* Start Record set *

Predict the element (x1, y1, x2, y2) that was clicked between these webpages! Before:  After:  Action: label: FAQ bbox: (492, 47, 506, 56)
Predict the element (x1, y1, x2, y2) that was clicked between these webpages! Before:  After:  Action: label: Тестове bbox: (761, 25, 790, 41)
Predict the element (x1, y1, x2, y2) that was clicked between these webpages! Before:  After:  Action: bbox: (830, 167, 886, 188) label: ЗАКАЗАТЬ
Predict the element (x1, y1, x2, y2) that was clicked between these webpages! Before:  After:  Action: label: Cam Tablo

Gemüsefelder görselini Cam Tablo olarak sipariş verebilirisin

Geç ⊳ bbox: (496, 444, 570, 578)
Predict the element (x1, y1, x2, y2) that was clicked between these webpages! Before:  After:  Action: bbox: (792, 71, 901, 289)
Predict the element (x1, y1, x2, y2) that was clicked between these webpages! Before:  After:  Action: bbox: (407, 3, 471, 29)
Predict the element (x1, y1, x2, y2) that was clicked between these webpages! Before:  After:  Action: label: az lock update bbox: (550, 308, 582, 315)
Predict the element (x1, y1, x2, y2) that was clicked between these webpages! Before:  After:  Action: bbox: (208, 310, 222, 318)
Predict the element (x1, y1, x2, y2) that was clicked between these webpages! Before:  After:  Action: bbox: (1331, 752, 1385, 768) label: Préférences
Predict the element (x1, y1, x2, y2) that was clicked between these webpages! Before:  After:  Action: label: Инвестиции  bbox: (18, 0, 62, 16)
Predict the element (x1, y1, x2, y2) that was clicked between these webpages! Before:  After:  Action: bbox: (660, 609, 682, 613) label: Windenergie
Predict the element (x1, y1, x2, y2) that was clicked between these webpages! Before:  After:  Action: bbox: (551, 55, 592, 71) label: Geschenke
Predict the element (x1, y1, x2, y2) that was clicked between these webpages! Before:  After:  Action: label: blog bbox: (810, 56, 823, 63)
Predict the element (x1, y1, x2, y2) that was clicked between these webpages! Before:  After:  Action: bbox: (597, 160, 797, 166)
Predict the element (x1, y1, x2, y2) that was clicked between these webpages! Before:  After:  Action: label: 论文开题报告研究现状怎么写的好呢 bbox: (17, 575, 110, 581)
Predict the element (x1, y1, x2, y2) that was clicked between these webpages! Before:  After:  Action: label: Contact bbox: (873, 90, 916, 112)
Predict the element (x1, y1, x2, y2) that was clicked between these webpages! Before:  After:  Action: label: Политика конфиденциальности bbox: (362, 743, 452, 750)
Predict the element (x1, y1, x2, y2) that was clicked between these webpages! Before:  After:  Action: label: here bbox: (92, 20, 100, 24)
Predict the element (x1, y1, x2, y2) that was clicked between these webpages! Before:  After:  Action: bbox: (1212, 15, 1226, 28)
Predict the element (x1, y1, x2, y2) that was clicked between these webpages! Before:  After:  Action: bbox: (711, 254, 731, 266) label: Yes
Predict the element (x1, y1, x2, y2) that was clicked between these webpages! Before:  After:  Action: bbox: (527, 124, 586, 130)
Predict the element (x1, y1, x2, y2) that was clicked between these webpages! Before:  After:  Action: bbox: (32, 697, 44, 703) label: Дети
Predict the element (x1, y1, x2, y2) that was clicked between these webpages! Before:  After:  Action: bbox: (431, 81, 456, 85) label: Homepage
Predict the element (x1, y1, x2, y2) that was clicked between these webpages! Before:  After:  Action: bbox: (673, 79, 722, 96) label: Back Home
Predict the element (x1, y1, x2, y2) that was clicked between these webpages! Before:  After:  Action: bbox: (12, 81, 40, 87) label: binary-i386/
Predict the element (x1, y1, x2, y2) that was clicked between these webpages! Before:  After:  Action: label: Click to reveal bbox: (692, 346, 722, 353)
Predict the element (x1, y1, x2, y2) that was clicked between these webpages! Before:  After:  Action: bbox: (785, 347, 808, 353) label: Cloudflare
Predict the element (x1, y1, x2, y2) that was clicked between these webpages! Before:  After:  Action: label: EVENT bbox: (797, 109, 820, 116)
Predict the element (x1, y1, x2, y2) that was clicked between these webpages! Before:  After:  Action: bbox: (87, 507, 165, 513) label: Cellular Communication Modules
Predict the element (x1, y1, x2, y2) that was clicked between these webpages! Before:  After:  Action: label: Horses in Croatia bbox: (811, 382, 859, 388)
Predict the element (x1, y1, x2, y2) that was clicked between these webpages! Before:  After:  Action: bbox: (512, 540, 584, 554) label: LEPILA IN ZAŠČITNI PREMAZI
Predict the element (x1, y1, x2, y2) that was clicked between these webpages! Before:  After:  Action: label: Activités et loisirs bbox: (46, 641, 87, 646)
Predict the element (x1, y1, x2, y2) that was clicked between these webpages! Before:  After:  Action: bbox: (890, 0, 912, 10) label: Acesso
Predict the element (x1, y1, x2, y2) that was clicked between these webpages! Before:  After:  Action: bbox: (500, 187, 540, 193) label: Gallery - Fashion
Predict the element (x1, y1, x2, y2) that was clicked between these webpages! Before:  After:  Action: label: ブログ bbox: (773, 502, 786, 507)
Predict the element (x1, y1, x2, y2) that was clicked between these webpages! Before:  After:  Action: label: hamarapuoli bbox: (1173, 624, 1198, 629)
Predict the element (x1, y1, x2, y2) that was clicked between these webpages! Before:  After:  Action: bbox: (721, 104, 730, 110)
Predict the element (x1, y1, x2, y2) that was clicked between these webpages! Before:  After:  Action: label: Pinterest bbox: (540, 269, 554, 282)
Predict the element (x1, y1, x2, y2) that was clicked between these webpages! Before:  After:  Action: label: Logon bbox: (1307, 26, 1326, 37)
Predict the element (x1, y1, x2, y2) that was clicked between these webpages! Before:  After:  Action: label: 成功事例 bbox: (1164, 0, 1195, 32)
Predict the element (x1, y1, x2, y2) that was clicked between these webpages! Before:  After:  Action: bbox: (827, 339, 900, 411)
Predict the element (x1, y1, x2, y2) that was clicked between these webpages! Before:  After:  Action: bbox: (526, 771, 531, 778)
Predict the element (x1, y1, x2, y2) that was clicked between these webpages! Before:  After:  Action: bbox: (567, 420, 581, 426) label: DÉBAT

* End Record set *

**Written problem**
Rewrite the entries from the line with "624, 1198, 629)" through the line with "0, 1195, 32)", replacing "clicked" with "selected" and keeping everything else unchanged. Give only those lines.

**Reply**
Predict the element (x1, y1, x2, y2) that was selected between these webpages! Before:  After:  Action: label: hamarapuoli bbox: (1173, 624, 1198, 629)
Predict the element (x1, y1, x2, y2) that was selected between these webpages! Before:  After:  Action: bbox: (721, 104, 730, 110)
Predict the element (x1, y1, x2, y2) that was selected between these webpages! Before:  After:  Action: label: Pinterest bbox: (540, 269, 554, 282)
Predict the element (x1, y1, x2, y2) that was selected between these webpages! Before:  After:  Action: label: Logon bbox: (1307, 26, 1326, 37)
Predict the element (x1, y1, x2, y2) that was selected between these webpages! Before:  After:  Action: label: 成功事例 bbox: (1164, 0, 1195, 32)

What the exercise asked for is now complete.